Explore this issue:May 2006
Tools for Diagnosis
One diagnostic aid is the Reflux Symptom Index (see left). Designed by Dr. Koufman, Peter Belafsky, MD, and others, it can be administered to patients both before and after initial treatment to confirm the diagnosis. Patients grade a list of possible LPR symptoms on a 0 to 5 point scale; a score greater than 13 strongly suggests the presence of LPR.
The importance of various laryngoscopic findings in the LPR diagnosis can be assessed with the Reflux Finding Score, also designed by the Wake Forest group (see right). This scale rates eight possible LPR-associated signs on a variably weighted score of 0 to 4: subglottic edema, ventricular obliteration, erythema/hyperemia, vocal fold edema, diffuse laryngeal edema, posterior commissure hypertrophy, granuloma, and thick endolaryngeal edema. A score of 7 or higher yields a 95% certainty that LPR is present.
The definitive approach to confirming LPR is pH monitoring, specifically ambulatory 24-hour double-probe (simultaneous esophageal and pharyngeal) pH monitoring. The simplest of such devices have sensors just above the lower esophageal sphincter and just where the esophagus opens into the hypopharynx. The placement of these tubes is very important, noted Dr. Ford, because if the top is too high it gets exposed to air, which gives a false reading, or to enzymes in the mouth that neutralize the acid.
Also available are tubes that have sensors all along this distance. The more sophisticated version, which is the multichannel impedance test, measures not only liquids that come up from stomach but also gases, and it’s possible with this device to monitor and recreate on a computer the whole process of materials going up and down the esophagus, Dr. Ford said. The sensors let you know the resistance between the walls of the esophagus. If the patient is not swallowing there’s very little resistance. If he patient does swallow, a bolus of air goes through, separating the walls and giving maximum resistance. Fluids give another reading entirely. So if gases ascend and foods ascend they can be differentiated and, in addition, the pH can be measured at those levels.
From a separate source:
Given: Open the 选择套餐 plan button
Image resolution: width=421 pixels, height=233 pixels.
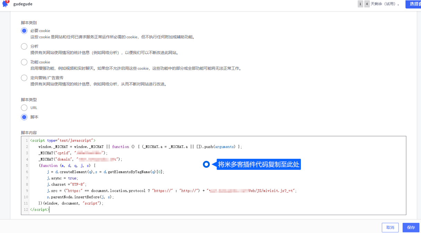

Room for Improvement in Diagnostic Methods
Dr. Ford added, though, that this sophisticated and sensitive multichannel impedance device has only been around for a few years, so experience is somewhat lacking. Practice is essential. Also, the software programs aren’t well worked out yet, so use of the device is labor intensive. Most often, gastroenterologists rather than otolaryngologists place the device. If it’s positive or the pH test is positive, the patient probably has reflux.